Hmm... DW brings up an interesting problem with this challenge. Is the goal of the challenge to make any counterintuitive economic claim intuitive, even the ones that whole branches of economists disagree with? I am, of course, referring to the paradox of thrift, of which I'm pretty sure the austrians are not big fans.

Is it possible to make intuitive a claim over which there is vast disagreement? And if you can, can you make it intuitive without tipping your hand as to which side you fall on?

Steve Roth writes:

>3. Counterintuitive claim: Egalitarian socialism creates poverty... even starvation.

>Intuitive version: If everyone gets the same share whether or not they work, you're asking people to work for free.

Bryan, this is only intuitive because it's an inaccurate depiction of egalitarian socialism. Sweden is not the PRC; econ professors aren't mucking out stalls over there (or here, for that matter).

There's not a single thriving, prosperous country in the world that doesn't engage in a huge amount of egalitarian socialism. How can you explain that?

Why is there not a single prosperous country that operates according to the principles of libertariansism? Shouldn't one have emerged by now, and left all the others in the dust? Shouldn't there be at least one that shows at least some promise of same? There isn't.

Steve Roth writes:

But you're right that most important economic ideas can/should be explained intuitively. i.e.:

If people at the bottom of the pyramid don't have enough money to buy things and support productive enterprises, people at the top have no profitable and productive enterprises to invest in. So they manufacture gambling enterprises that endanger the whole edifice.

Eric H writes:

Counter-intuitive claim:

Interpersonal comparisons of utility are not possible.

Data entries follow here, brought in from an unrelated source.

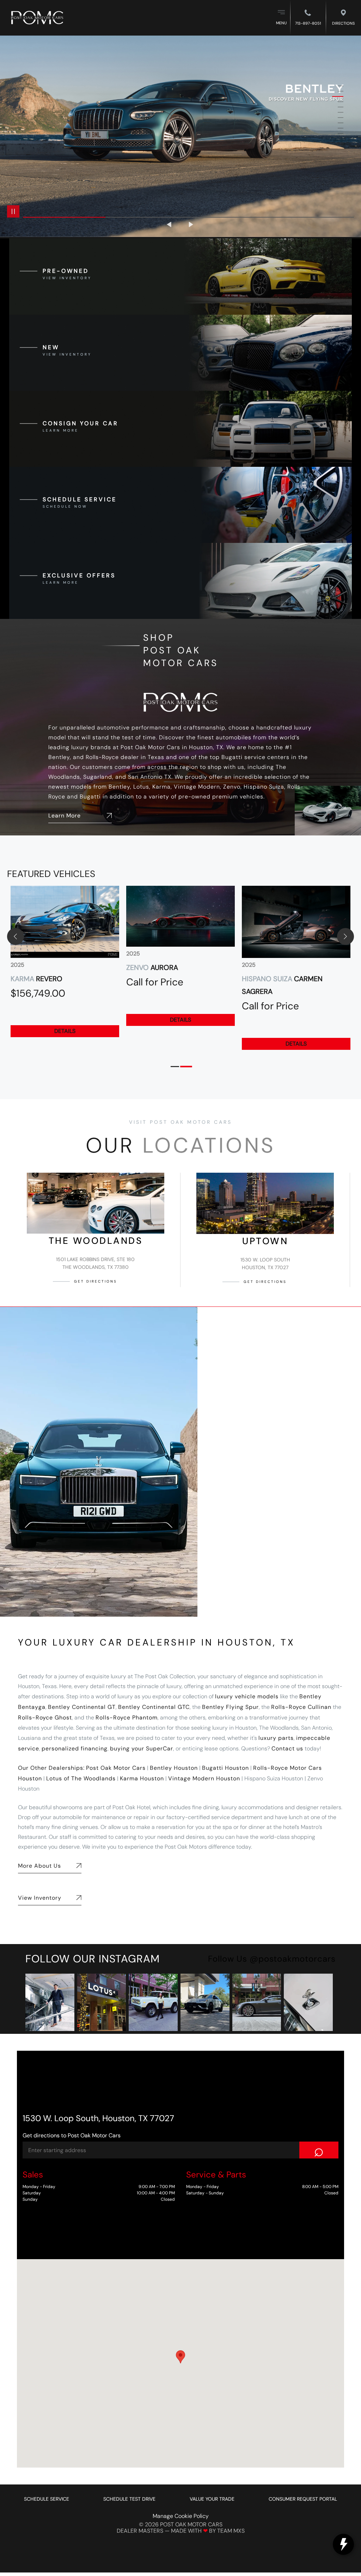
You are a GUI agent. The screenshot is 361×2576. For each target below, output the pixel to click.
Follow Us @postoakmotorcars (272, 1959)
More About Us (39, 1865)
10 (338, 133)
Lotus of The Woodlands (81, 1778)
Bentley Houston (174, 1768)
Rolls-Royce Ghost (45, 1717)
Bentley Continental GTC (154, 1707)
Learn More (64, 815)
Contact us (287, 1748)
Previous (170, 224)
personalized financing (75, 1748)
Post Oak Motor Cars (116, 1768)
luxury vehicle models (247, 1696)
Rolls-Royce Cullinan (301, 1707)
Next (191, 224)
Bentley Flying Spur (230, 1707)
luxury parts (276, 1738)
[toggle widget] (343, 2544)
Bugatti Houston (225, 1768)
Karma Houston (142, 1778)
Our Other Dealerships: (51, 1768)
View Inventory (39, 1897)
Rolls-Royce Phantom (127, 1717)
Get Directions (95, 1281)
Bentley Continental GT (82, 1707)
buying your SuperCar (141, 1748)
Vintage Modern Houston (204, 1778)
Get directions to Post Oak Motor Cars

We make them all the time:

Bill likes apples more than I do;

Jane liked Apocalypse Now more than Jeff did;

Sarah likes the guitar stylings of Rudy Van DiSarzio more than Randy likes those of Pat Metheny.

Lauren writes:

Gu Si Fang noted that Gresham's Law, particularly in the case of fiat money that has been declared legal tender, has become unintuitive.

Gresham's Law was intuitive when money was all coin--with a fixed exchange rate between bad--shaved--coins and good ones. Coin could be shaved down secretly, yet might be taken at the face value stamped on it unless it was weighed. People simply shaved down their coins, reused the shavings; and used the shaved coins--which looked fine--in shops and amongst each other. Gresham's Law was also intuitive during the years of internationally fixed exchange rates in the mid-1800s through early 1970s, when the promoters of different currencies battled politically and intermittently to have their currencies accepted at face value even when their currency values were known to have been undermined by overprinting.

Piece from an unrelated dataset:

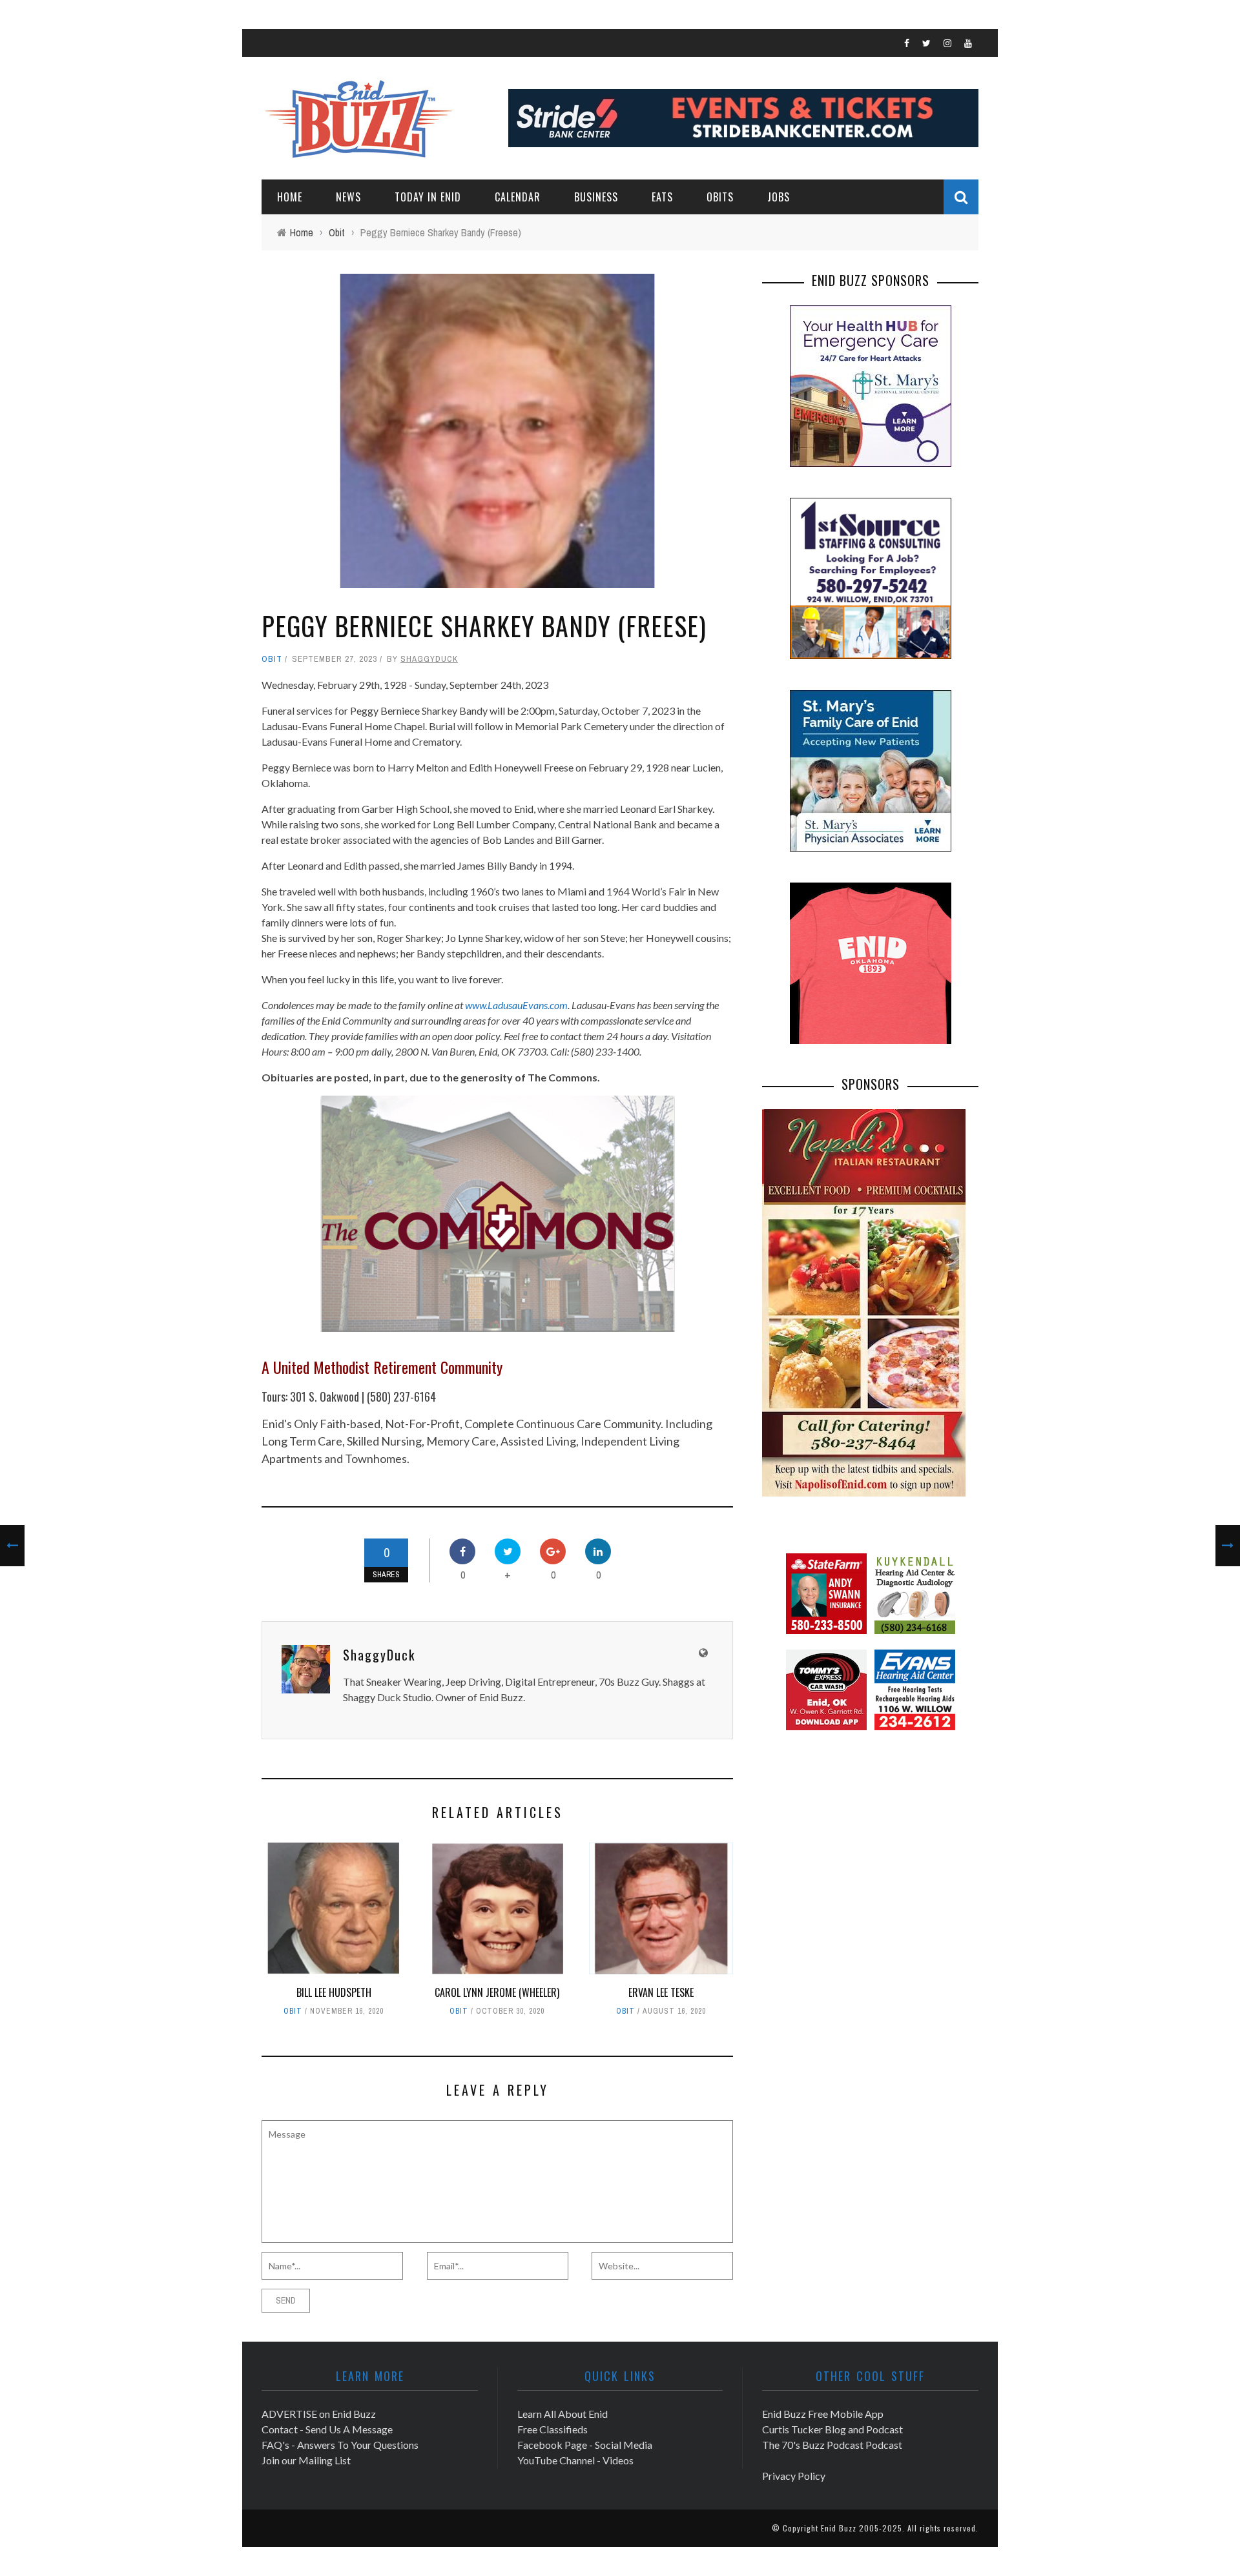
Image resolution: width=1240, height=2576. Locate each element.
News (348, 197)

The trick to understanding Gresham's Law--that bad money drives out good--is to understand that it only holds when the exchange rate between alternative monies is fixed. The bad coins were only accepted because and only as long as they were believed to trade 1-for-1 with the good ones.

If the exchange rates between several alternative currencies are flexible, there is not a big problem for people to hold and use all those several currencies simultaneously. No single money incessantly drives out the others. The currencies simply trade amongst each other at mutually-agreeable values.

Gresham's Law is less intuitive now, when for years we have been able to travel abroad and use other monies at flexible exchange rates any time we want. We no longer live in a world of fixed exchange rates. All the same, we do think before we pay about the various interest charges we might incur. Even when one legally-declared currency is required as legal tender over vast areas, the availability of other currencies or other payment options at floating exchange rates makes it less critical to use only that one legally-required currency. Sometimes black markets in other currencies even override local currency use.

A modern and intuitive discussion to Gresham's Law is available at About the Book and Author, introducing the text of William Brough's The Natural Law of Money.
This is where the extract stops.